■ PROBLEM TO WORK ON:
Any images in the records should be skipped; transcribe the rest exactly.
(DATASET)
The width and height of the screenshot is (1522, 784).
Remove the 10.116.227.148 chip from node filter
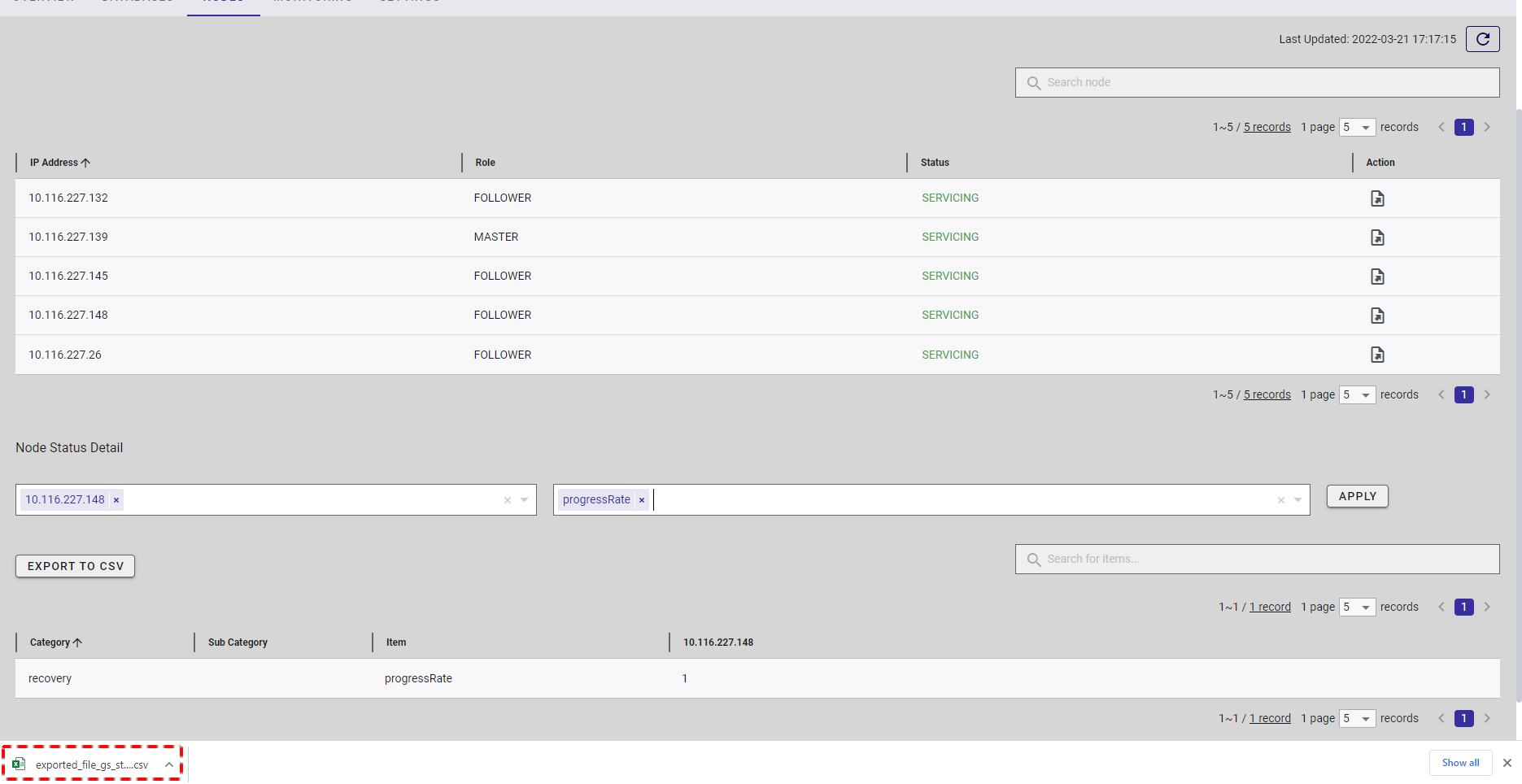[116, 500]
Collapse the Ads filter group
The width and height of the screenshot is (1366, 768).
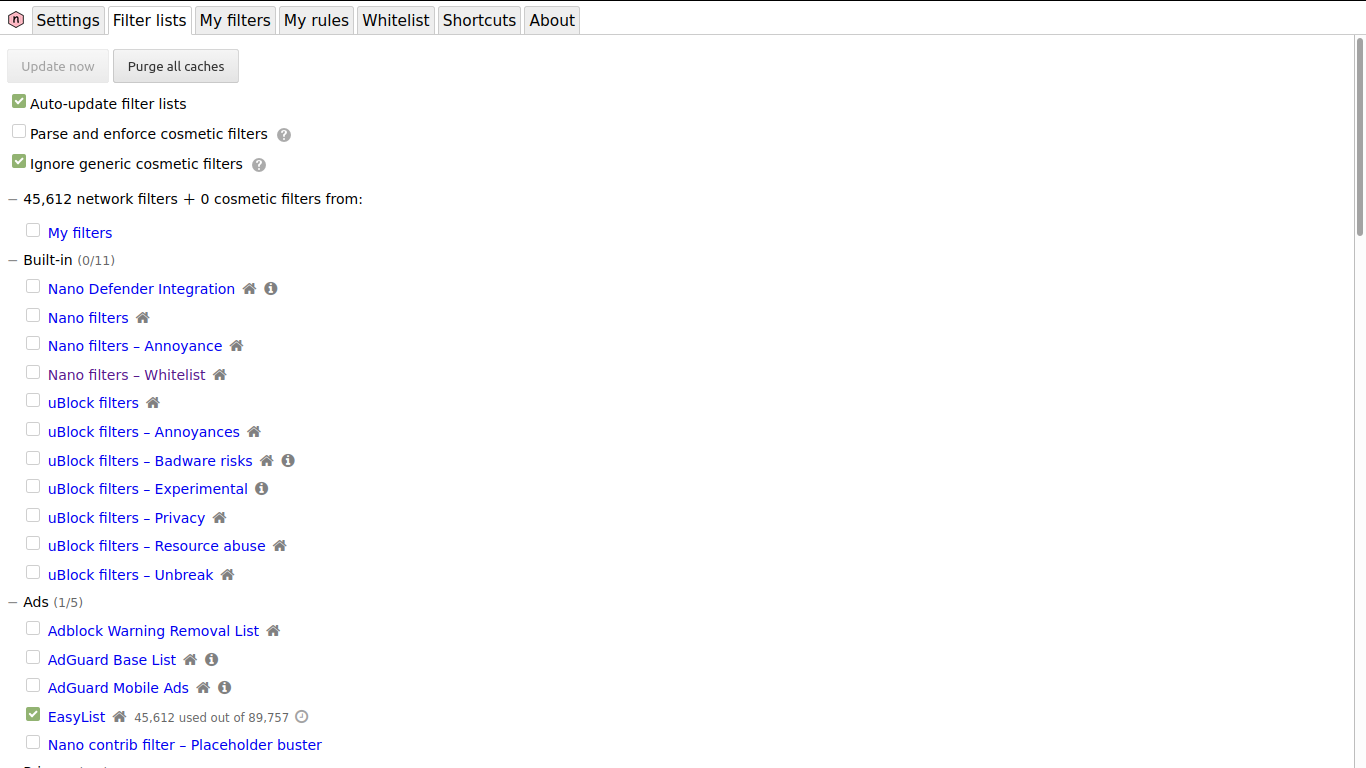click(12, 602)
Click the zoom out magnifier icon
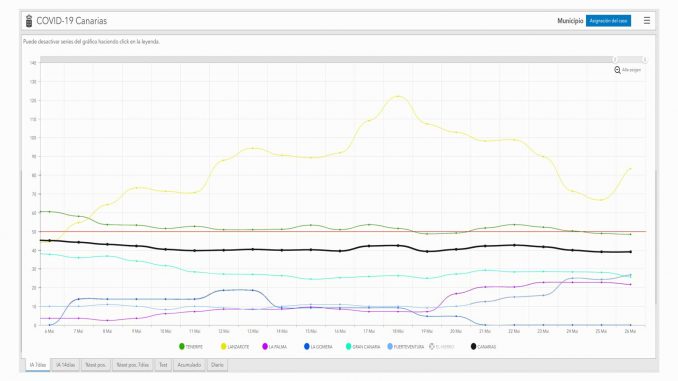Screen dimensions: 678x381 [617, 70]
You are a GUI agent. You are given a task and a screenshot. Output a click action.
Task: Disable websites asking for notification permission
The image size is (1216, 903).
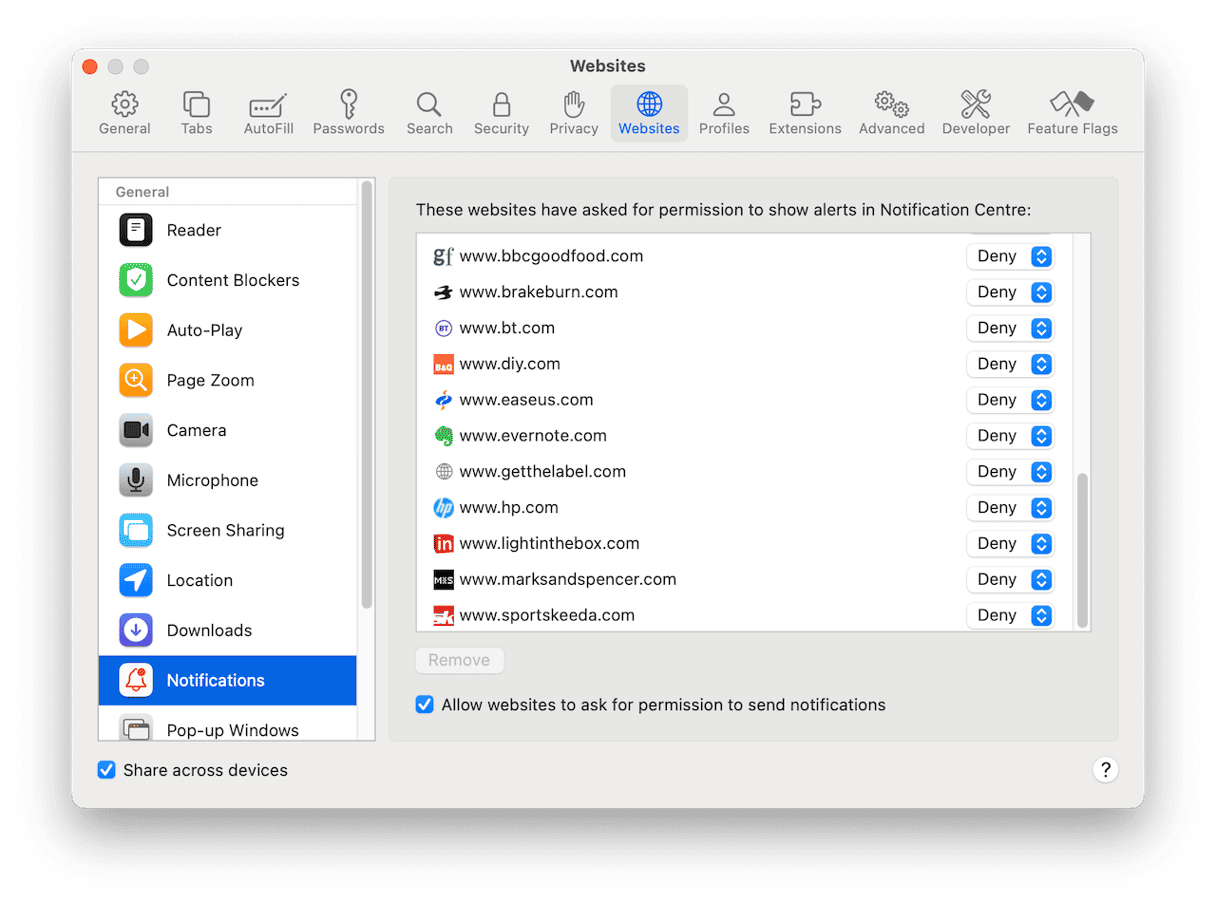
(End DATASET)
■ SOLUTION FOR THIS PROBLEM:
The width and height of the screenshot is (1522, 784).
Remove the 10.116.227.148 chip from node filter
[116, 500]
Collapse the Ads filter group
The width and height of the screenshot is (1366, 768).
click(12, 602)
Click the zoom out magnifier icon
Screen dimensions: 678x381 [617, 70]
You are a GUI agent. You are given a task and a screenshot. Output a click action.
Task: Disable websites asking for notification permission
The image size is (1216, 903).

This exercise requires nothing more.